ClickHouse 入门笔记

ClickHouse是一个用于联机分析(OLAP)的列式数据库管理系统(DBMS)

版本

文章使用版本 docker pull yandex/clickhouse-server:19.15.3.6

SQL支持

支持的查询包括 GROUP BY,ORDER BY,IN,JOIN以及非相关子查询。 不支持窗口函数和相关子查询。

支持近似计算

用于近似计算的各类聚合函数,如:distinct values, medians(中位数), quantiles(分位数)

吞吐量

ClickHouse可以在单个服务器上每秒处理数百个查询(在最佳的情况下最多可以处理数千个),建议每秒最多查询100次。有一种流行的观点认为,想要有效的计算统计数据,必须要聚合数据,因为聚合将降低数据量。

访问控制

ClickHouse包含访问控制配置,它们位于users.xml文件中(与’config.xml’同目录)。 默认情况下,允许从任何地方使用默认的‘default’用户无密码的访问ClickHouse。

默认情况下它使用‘default’用户无密码的与localhost:9000服务建立连接。 客户端也可以用于连接远程服务,例如:clickhouse-client --host=example.com

时区设置

1
sed "144 i<timezone>Asia/Shanghai</timezone>" -i /etc/clickhouse-server/config.xml

交互方式

客户端可以选择使用交互式与非交互式两种

1
2
3
4
5
6
7
8
9
10
11
12
CREATE TABLE test (
created_date Date DEFAULT today(),
created_at DateTime DEFAULT now(),
`id` UInt16,
`name` String
) ENGINE = MergeTree(created_date, created_at, 8192);


cat <<_EOF | clickhouse-client --database=default --query="INSERT INTO test FORMAT CSV";
'2016-08-14','2016-08-14 00:00:00',3, 'some text',
'2016-08-14','2016-08-14 00:00:01',4, 'some text'
_EOF

可以指定 \G 来替代分号或者在分号后面,这表示 Vertical 的格式。

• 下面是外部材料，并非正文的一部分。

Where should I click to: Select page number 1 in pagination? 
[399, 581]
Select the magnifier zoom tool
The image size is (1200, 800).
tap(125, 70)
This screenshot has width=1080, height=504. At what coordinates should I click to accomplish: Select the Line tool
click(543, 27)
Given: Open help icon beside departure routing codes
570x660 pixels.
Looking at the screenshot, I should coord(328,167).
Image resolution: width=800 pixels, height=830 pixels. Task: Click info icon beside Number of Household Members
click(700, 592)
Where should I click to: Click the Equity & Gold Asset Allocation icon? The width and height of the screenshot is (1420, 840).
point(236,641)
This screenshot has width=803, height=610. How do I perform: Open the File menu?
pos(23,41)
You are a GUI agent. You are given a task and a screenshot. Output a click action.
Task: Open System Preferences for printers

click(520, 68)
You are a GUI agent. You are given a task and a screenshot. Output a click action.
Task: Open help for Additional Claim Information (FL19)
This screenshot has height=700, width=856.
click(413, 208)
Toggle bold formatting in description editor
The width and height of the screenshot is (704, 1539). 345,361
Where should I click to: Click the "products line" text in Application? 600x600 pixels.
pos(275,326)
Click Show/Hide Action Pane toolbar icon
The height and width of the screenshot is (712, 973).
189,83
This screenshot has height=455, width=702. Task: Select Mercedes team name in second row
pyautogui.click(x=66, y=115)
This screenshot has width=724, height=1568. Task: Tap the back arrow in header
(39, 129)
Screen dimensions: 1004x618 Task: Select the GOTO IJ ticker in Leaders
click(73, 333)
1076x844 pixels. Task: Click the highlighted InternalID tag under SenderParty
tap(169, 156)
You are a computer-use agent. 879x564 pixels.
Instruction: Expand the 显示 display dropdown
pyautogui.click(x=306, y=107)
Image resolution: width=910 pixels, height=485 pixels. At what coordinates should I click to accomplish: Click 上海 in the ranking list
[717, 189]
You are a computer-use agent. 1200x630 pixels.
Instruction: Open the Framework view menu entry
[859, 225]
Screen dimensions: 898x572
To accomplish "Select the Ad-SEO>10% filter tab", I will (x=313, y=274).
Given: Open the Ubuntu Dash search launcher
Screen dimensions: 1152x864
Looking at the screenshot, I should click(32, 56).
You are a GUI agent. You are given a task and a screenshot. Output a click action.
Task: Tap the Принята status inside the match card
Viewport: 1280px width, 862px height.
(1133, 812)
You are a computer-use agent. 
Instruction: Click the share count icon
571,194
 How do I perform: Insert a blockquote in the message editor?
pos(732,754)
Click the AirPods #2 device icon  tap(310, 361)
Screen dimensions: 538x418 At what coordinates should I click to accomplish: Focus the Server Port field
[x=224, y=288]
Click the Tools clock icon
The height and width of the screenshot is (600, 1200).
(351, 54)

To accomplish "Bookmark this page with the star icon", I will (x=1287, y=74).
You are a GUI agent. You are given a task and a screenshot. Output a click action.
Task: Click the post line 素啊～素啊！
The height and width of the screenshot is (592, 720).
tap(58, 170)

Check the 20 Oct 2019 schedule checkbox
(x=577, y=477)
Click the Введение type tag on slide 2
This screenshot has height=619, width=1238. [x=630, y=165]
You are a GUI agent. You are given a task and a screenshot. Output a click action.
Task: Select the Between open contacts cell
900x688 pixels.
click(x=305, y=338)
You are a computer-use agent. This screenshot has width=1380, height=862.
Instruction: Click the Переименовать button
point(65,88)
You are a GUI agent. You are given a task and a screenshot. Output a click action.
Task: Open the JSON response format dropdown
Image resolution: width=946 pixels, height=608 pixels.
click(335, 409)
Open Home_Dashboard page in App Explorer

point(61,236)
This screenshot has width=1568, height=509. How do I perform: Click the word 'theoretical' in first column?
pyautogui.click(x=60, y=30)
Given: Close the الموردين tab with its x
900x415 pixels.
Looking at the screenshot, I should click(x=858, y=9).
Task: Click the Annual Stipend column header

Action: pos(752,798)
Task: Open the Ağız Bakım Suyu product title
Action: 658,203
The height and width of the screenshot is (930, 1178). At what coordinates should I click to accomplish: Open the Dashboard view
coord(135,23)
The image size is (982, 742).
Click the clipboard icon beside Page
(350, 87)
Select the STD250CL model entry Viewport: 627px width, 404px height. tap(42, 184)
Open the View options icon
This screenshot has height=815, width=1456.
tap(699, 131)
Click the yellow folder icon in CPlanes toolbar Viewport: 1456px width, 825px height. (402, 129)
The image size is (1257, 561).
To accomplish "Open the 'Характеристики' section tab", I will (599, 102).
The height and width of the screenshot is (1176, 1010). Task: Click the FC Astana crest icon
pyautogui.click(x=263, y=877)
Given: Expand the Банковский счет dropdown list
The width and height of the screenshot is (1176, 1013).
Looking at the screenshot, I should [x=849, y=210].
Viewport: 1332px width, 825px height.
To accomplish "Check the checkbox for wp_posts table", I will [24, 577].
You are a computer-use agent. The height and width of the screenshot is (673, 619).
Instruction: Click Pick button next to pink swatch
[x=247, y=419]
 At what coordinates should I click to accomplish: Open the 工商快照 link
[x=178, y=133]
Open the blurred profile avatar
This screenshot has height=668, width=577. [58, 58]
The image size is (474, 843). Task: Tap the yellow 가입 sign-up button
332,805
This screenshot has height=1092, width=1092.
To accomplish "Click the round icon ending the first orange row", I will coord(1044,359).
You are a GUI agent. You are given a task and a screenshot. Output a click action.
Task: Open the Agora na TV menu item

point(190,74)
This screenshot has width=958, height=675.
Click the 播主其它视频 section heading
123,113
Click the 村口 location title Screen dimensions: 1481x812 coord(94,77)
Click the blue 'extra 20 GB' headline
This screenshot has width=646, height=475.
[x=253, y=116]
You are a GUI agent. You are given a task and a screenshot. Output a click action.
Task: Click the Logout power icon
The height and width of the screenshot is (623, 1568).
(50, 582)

在这种格式下,每一个值都会打印在不同的行中,这种方式对于宽表来说很方便。这个不常见的特性是为了兼容 MySQL 命令而加的。

命令行参数

https://clickhouse.yandex/docs/zh/interfaces/cli/#ming-ling-xing-can-shu

输入输出格式

支持 json、csv 等多种格式 https://clickhouse.yandex/docs/zh/interfaces/formats/

mysql 引擎

1
CREATE DATABASE mysql_db ENGINE = MySQL('172.16.200.10:3306', 'test', 'root', 'passwd')

mergeTree 引擎

使用新的ClickHouse自定义分区,不需要创建单独的日期列即可将MySQL中的表映射到ClickHouse中的相​​同表结构

1
2
3
4
5
6
7
8
9
10
11
12
13
CREATE TABLE wikistat
(
id bigint,
dt DateTime,
project String,
subproject String,
path String,
hits UInt64,
size UInt64
)
ENGINE = MergeTree
PARTITION BY toYYYYMMDD(dt)
ORDER BY dt

ReplacingMergeTree 引擎 (按主键进行合并)

1
2
3
4
5
6
7
8
9
10
11
12
13
CREATE TABLE mergetree
(
`msg_id` UInt64,
`msg_type` String,
`sync_time` DateTime DEFAULT now()
)
ENGINE = ReplacingMergeTree
PARTITION BY toYYYYMMDD(sync_time)
ORDER BY msg_id;
# 插入数据
insert into mergetree(msg_id,msg_type) values(1,'aa') ;
# 强制合并
optimize table mergetree final;

SummingMergeTree (按主键合并,SummingMergeTree(a) a求和)

1
2
3
4
5
6
CREATE TABLE smt_tab(date Date,id UInt8,name String,a UInt16) ENGINE=SummingMergeTree(a) PARTITION BY date ORDER BY (id,name) SAMPLE BY name
#插入数据
insert into smt_tab (date,id,name,a) values ('2019-12-12',1,'Jason',1)
insert into smt_tab (date,id,name,a) values ('2019-12-12',1,'Jason',2)
insert into smt_tab (date,id,name,a) values ('2019-12-12',1,'Jason',3)
#结果只有一条,a列求和

JSON 函数

1
2
3
4
5
6
#pay_data 是否有 appId 下标
select visitParamHas(pay_data,'appId') from `order` limit 1;
#获取appId值
select visitParamExtractRaw(pay_data,'appId') from `order` limit 1;
#获取值
SELECT visitParamExtractString(return_data, 'body') FROM order_behavior_log LIMIT 10;

https://clickhouse.yandex/docs/zh/query_language/functions/json_functions/

数据备份

1
2
clickhouse-client -d default --query="show create table ontime"
clickhouse-client -d default -f CSV --query="select * from ontime limit 1" >/var/lib/clickhouse/a.csv

使用 mysql 和 clickhouse mysql 引擎,以及 clickhouse 直接查询对比:
1.png

存档到ClickHouse允许您保留旧数据并将其用于报告

LowCardinality 类型 (对字符串做数字字典)

城市名称相对较短,航班号甚至更短。在较长的字符串上,LowCardinality的影响可能会更加明显。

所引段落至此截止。